|
James,
I basically agree with you. A switching type drive makes sense when the power levels are large. The inefficiency of a linear drive becomes prohibitive at such levels. At 7A and 80V, a classic linear drive dissipates an unacceptable 560 Watts of heat in the power transistors.
At the other extreme, say 1A and 24V, the complexity of a switching type drive makes less sense. Heat dissipation then is a manageable 24 Watts and the simplicity and other advantages of a linear amplifier becomes appealing.

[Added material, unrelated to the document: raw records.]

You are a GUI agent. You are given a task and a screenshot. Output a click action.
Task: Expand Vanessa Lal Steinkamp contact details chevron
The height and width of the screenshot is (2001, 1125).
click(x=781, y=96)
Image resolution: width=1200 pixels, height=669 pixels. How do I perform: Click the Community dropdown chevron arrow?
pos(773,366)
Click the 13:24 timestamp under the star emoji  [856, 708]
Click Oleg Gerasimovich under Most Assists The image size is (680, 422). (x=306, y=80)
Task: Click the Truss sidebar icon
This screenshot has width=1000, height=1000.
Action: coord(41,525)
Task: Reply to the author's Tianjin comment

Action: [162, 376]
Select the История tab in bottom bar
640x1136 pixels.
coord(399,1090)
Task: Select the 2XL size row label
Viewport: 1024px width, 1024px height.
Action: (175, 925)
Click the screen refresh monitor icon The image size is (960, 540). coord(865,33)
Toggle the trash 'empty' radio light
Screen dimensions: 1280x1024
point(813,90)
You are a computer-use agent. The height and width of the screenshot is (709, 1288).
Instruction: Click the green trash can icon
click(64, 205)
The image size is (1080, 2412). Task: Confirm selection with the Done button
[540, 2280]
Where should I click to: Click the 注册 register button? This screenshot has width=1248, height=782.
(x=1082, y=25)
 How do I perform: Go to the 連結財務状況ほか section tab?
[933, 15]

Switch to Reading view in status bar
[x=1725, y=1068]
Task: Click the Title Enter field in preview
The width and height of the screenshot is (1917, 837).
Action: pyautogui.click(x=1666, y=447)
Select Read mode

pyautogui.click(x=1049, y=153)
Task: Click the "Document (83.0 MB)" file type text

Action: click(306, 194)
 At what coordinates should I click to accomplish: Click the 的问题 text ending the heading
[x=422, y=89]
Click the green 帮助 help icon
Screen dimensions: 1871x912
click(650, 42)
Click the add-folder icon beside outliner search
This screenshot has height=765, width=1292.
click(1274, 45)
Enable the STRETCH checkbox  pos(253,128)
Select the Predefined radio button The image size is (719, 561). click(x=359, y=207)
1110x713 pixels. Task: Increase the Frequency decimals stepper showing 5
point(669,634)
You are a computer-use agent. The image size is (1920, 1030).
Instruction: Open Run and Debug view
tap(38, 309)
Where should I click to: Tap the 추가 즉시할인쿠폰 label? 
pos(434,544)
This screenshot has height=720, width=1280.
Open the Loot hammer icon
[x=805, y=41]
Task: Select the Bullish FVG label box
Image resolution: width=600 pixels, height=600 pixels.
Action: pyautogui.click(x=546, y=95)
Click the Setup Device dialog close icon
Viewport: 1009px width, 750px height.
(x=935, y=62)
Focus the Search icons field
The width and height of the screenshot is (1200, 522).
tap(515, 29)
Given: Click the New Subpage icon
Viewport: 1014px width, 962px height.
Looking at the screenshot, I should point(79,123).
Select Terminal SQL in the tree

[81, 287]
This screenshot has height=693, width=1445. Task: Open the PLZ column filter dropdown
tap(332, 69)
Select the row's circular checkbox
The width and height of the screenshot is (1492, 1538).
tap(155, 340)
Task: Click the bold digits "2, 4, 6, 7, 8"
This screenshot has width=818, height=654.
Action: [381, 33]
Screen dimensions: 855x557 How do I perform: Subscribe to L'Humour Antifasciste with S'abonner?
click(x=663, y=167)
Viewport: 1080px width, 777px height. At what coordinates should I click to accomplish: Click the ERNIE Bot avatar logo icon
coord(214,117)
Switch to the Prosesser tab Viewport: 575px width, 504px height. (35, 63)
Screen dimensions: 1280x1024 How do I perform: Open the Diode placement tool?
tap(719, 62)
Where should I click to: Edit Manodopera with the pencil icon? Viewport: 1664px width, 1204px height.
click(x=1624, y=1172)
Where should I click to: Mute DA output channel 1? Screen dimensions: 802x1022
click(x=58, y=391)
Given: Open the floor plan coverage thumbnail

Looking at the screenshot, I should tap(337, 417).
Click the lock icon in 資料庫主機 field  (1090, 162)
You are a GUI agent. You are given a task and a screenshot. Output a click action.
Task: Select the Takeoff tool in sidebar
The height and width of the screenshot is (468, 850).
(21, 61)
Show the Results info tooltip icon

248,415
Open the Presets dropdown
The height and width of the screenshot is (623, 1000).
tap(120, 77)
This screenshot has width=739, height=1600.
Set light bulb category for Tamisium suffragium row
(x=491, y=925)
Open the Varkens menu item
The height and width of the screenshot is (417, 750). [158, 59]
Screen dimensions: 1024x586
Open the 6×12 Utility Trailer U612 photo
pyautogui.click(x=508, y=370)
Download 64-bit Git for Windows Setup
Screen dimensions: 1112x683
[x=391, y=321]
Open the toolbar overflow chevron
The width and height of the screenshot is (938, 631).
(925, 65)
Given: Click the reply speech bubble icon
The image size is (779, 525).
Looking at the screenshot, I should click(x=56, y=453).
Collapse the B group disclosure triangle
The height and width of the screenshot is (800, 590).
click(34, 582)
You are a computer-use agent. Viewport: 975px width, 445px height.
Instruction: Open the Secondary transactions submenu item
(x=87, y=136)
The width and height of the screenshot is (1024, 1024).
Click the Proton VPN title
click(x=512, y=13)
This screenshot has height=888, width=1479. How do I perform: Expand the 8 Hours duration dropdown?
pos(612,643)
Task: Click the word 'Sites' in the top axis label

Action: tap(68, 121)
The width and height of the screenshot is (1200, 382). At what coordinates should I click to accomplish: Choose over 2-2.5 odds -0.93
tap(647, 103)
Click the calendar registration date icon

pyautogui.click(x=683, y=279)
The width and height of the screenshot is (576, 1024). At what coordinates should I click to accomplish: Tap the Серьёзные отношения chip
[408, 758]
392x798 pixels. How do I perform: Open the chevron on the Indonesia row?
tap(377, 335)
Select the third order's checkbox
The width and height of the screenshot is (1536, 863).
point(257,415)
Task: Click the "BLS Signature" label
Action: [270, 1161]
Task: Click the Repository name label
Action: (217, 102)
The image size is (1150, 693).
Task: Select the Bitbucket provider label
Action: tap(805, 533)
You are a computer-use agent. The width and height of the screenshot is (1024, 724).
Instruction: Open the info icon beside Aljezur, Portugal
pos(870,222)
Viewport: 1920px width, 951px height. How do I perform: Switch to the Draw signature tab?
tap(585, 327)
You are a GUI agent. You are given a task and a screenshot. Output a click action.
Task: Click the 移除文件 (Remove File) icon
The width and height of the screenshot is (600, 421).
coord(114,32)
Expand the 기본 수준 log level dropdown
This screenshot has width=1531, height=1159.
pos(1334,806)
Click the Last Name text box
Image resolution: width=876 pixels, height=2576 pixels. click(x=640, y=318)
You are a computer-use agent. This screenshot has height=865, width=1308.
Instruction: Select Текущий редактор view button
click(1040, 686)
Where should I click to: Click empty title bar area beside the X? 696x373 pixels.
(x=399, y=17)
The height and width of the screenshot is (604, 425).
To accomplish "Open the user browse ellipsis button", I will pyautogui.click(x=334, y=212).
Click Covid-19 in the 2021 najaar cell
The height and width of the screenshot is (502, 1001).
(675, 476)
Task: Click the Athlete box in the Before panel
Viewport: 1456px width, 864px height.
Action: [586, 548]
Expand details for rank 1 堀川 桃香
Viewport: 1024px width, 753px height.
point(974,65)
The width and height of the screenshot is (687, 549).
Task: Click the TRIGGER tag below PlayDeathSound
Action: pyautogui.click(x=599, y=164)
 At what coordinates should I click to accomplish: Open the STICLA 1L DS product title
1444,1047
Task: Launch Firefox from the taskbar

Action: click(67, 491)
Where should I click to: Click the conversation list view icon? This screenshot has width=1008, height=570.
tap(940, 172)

An interesting switching / linear hybrid out of favor these days is the bi-level drive. A high voltage supply (80VDC) is used as a "kicker" to rapidly inject current into the winding. Once current reaches the desired value, the high voltage is turned off and a low voltage (5VDC) "sustainer" power supply takes over to maintain the desired current The drive stays linear at all times while incurring almost no switching losses. The major drawback is two power supply voltages are needed.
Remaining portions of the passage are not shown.